Durante su dictadura de más de 30 años, Rafael Leónidas Trujillo no solo gobernó la República Dominicana con puño de hierro, sino que marcó la geografía nacional con símbolos de su poder. Residencias, monumentos y estructuras imponentes fueron levantadas por todo el país como testigos materiales de un régimen centrado en la glorificación del Jefe. Pero ninguna región fue tan privilegiada o tan marcada como su ciudad natal: San Cristóbal, que él mismo rebautizó como “provincia Trujillo” en 1932.
Trujillo tenía residencias en diversas regiones, pero las de San Cristóbal recibieron un trato especial. El Castillo del Cerro, la Casa de Caoba, la Hacienda María y la casa de playa en Najayo fueron lugares donde el dictador pasaba gran parte de su tiempo.
El Castillo del Cerro, una ostentosa construcción inspirada en la proa de un barco, fue edificado entre 1947 y 1949 por órdenes directas del dictador, con un costo equivalente a cinco millones de dólares de la época.

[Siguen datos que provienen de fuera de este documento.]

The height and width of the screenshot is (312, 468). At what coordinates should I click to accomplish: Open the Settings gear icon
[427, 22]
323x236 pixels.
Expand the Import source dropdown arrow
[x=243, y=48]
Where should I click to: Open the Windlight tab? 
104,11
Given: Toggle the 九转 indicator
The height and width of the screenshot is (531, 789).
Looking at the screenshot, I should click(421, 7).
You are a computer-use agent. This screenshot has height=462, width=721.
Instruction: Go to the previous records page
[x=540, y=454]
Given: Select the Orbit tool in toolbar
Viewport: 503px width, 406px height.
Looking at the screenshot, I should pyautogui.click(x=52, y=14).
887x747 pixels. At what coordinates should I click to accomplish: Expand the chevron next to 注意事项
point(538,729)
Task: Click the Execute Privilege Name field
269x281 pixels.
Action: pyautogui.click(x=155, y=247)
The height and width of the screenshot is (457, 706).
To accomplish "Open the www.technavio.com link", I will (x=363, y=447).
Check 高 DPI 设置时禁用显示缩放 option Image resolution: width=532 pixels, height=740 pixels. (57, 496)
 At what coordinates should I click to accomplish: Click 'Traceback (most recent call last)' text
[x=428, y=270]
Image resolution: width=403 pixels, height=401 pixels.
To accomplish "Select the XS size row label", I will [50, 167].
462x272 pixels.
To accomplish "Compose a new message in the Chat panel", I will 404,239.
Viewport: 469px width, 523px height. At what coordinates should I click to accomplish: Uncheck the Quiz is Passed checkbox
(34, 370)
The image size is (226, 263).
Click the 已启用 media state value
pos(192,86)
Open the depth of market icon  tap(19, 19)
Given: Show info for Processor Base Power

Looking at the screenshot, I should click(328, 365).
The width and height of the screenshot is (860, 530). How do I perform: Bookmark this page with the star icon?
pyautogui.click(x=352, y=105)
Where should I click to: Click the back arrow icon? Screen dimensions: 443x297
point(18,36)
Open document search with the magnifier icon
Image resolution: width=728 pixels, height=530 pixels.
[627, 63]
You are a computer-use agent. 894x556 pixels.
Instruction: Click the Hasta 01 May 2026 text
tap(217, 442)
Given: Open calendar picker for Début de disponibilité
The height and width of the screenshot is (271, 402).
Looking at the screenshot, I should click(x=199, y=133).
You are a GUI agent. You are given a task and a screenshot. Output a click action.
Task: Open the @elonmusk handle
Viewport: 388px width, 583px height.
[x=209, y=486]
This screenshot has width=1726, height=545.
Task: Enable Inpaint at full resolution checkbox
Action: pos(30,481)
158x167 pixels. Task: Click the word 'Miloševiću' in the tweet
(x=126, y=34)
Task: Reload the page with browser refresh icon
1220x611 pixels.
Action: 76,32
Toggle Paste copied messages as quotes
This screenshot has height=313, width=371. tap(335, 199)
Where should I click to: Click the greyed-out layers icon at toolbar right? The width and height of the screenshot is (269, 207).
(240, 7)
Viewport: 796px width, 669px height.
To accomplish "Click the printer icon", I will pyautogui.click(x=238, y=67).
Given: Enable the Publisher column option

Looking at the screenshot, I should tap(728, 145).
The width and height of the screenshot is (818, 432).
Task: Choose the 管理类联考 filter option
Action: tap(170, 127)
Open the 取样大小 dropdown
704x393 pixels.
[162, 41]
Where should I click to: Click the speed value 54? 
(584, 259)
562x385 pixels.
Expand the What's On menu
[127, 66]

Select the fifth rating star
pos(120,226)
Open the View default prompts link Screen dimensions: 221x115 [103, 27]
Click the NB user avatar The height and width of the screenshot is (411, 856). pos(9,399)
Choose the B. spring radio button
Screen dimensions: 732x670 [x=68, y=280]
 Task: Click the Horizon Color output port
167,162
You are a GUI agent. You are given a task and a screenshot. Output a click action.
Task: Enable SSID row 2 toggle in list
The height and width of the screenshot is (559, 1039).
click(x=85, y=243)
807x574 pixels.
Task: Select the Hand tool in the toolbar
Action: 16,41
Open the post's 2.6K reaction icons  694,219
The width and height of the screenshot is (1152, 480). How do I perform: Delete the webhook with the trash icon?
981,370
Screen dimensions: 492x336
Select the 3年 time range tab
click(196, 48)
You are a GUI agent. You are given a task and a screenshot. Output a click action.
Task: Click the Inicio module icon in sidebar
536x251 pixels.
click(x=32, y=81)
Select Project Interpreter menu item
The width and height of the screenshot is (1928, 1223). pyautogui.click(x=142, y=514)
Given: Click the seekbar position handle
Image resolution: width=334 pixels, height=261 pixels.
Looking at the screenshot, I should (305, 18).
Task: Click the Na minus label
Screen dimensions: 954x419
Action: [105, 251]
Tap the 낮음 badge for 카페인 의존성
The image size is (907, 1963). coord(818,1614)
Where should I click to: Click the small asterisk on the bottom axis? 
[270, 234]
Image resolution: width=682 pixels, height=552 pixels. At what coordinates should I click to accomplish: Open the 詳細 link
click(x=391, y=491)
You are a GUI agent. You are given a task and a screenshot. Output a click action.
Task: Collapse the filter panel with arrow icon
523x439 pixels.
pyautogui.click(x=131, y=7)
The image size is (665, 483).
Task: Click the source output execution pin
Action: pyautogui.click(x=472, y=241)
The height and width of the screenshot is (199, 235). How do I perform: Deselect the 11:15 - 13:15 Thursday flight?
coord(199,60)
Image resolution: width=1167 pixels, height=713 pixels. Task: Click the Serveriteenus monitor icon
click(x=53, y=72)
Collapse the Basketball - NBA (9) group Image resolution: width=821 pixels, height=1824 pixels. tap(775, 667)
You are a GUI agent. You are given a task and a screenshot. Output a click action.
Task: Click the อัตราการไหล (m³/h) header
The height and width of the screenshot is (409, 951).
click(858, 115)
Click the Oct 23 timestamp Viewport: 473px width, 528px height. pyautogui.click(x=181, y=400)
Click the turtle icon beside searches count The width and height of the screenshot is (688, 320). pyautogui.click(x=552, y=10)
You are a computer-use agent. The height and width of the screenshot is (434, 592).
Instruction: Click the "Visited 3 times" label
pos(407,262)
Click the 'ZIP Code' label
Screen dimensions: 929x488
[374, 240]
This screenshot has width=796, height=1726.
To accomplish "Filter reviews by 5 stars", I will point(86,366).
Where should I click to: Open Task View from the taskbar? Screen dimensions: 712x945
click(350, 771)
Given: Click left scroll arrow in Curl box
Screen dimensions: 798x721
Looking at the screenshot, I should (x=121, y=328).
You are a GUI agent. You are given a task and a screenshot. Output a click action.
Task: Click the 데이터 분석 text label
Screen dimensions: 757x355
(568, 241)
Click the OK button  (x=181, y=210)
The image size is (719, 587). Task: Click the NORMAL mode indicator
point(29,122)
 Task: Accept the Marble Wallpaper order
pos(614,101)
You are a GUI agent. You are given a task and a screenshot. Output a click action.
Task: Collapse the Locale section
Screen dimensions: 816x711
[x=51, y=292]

Su arquitecto, Henry Gazón, y el muralista José Vela Zanetti, terminaron exiliados luego de que Trujillo rechazara la obra, alegando que tenía una decoración “de orates” y que representaba una amenaza estratégica.
En la actualidad, el castillo sirve como sede de la Escuela Nacional Penitenciaria y conserva algunos elementos originales, como muebles, un ascensor antiguo y un museo con objetos personales del dictador. A pesar de las remodelaciones, persiste la sensación de un lujo congelado en el tiempo.
La Casa de Caoba, en La Suiza, era el refugio más íntimo de Trujillo. Desde allí planeaba asuntos de gobierno y celebraba encuentros personales. Fue el destino final que nunca alcanzó la noche de su asesinato, el 30 de mayo de 1961. Hoy se encuentra en ruinas: escaleras derrumbadas, heces humanas, basura, grafitis y vestigios de lo que fue una mansión de élite.
Por su parte, la Hacienda María, conocida como la “Casa Blanca”, está igualmente abandonada. Sus paredes, ahora verdes por la humedad, muestran una vivienda que se deteriora bajo el peso del tiempo y el olvido. A pesar de sus imponentes estructuras, lo que alguna vez fue símbolo de poder se ha convertido en escenario de miseria.
Trujillo impulsó la construcción de múltiples monumentos por todo el país, no como reflejo de la historia nacional, sino como una oda personal. Entre ellos destacan el Obelisco Macho en Santo Domingo, construido en 1936 para conmemorar el cambio de nombre de la ciudad a “Ciudad Trujillo”; y su contraparte, el Obelisco Hembra, conmemorando la firma del Tratado Trujillo-Hull, considerado por el régimen como la “Independencia Financiera”.


En Santiago, mandó a erigir el Monumento a la Paz de Trujillo, una gigantesca columna coronada por un ángel, que fue luego rebautizada como el Monumento a los Héroes de la Restauración. También promovió la creación de estatuas ecuestres y tarjas con su nombre que debían ser colocadas obligatoriamente en hogares y oficinas, bajo amenaza velada de persecución.

Trujillo nació en 1891, en una casa modesta en el centro de San Cristóbal, donde hoy se levanta el Parque Piedras Vivas. Este lugar, reconstruido con piedras sin tallar, fue transformado en monumento en 1944 para conmemorar su nacimiento y glorificar sus orígenes. Sin embargo, de aquella vivienda original no queda nada: fue demolida y reemplazada por otra pieza del culto al líder.

La discusión actual sobre qué hacer con las propiedades que dejó Trujillo está cargada de controversia. El Consejo Internacional de Museos (ICOM) y el Museo Memorial de la Resistencia Dominicana se oponen a convertir estas edificaciones en museos, argumentando que eso enviaría un mensaje equivocado a la ciudadanía, especialmente a las nuevas generaciones.